Nature on choosing to publish in open-access journals
March 28, 2013
There’s a good, balanced piece by Stephen Pincock in the new Nature, on the question of whether early-career researchers should publish their work in open-access journals. It seems to be free to read, so take a look at Publishing: Open to possibilities.
I mention it not only because it’s a subject dear to my heart, but also because the article mentions and quotes me. (Regarding “I got quite a lot of criticism from people I respect a lot”, most of those criticisms are in the comments on this post.)
But I also feel obliged to respond to a couple of points in the article, and since it doesn’t seem to have comments enabled, a short post here seems to be appropriate.
First, there’s this quote from Rob Brooks:
Impact factors still pretty much rule. A lot of people — grant committees, administrators and even referees — can’t assess quality. All they can do is count or pseudo-quantify. They count the number of papers you’ve got and count the impact factors of the papers and make a little metric, rather than just reading the papers.
My response: are there really referees who can’t assess quality? Do we really have situations where you submit a paper for peer-review, and the referees evaluate its quality — and recommend acceptance or rejection — not on the basis of the quality of the science, but on the impact factors of other journals you’ve published in?
If that’s true, then those referees should get out of science, now. Or, no — wait — it’s too late for that. They are already out of science. But they should stop pretending to be scientists and go work in McDonald’s.
By contrast, Robert Kiley of the Wellcome Trust is a beacon of sanity:
Many funders are looking beyond a journal’s brand name. “If you come to Wellcome for a grant,” he says, “we make it clear that funding decisions are based on the intrinsic merit of the work, and not the title of the journal in which an author’s work is published.” Kiley points to the policies of the UK programme for assessing research quality, the Research Excellence Framework, which stated in July 2012 that no grant-review sub-panel “will make any use of journal impact factors, rankings, lists or the perceived standing of publishers in assessing the quality of research outputs”
Pincock then discusses the open-access citation advantage:
Whether [open access] translates into higher citation rates is up for debate.
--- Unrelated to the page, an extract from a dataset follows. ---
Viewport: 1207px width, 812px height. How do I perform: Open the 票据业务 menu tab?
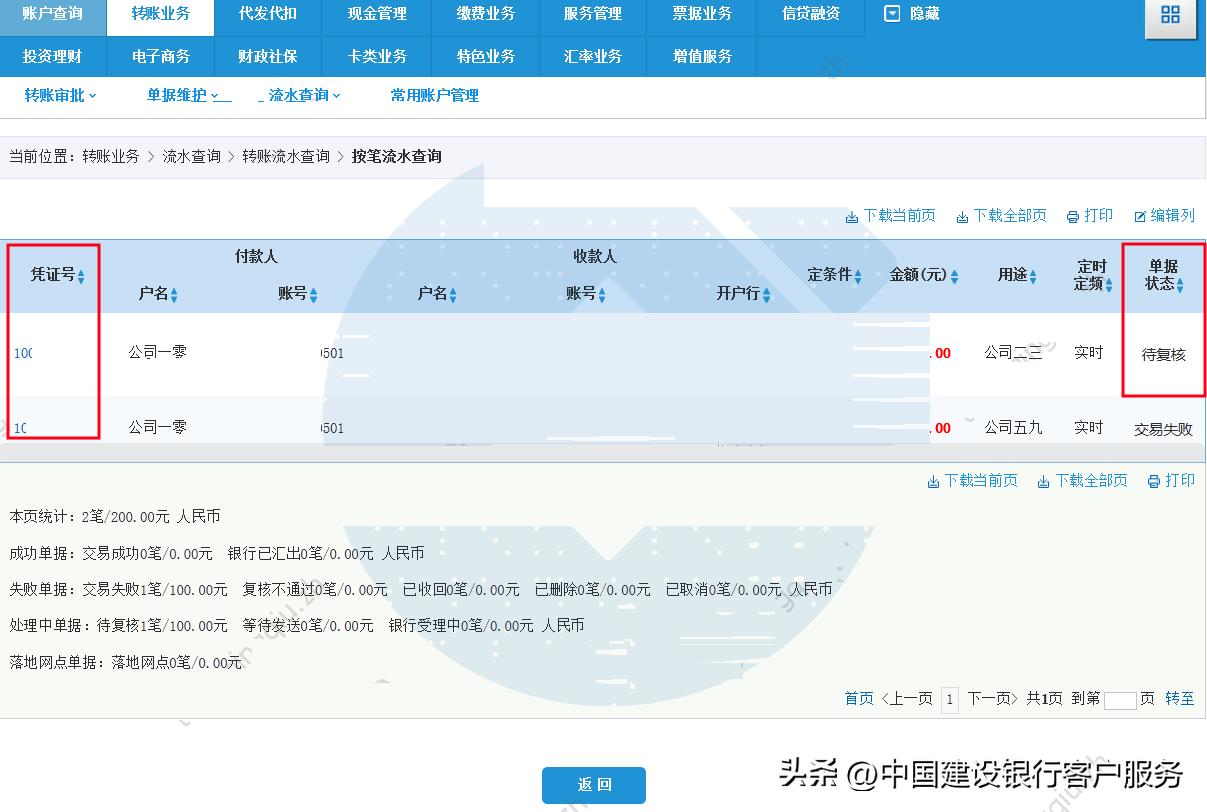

In 2010, a meta-analysis found 27 studies showing that open-access articles had more citations than papers behind paywalls — up to 600% more, depending on the field — and four that found no open-access advantage.
I would not describe that as “up for debate”. I would describe it “has been analysed in detail and the jury is in”. As noted previously here on SV-POW! and in my submission to the House of Commons, Swan’s data says that on average open-access articles are cited 2.76 times as often as non-open.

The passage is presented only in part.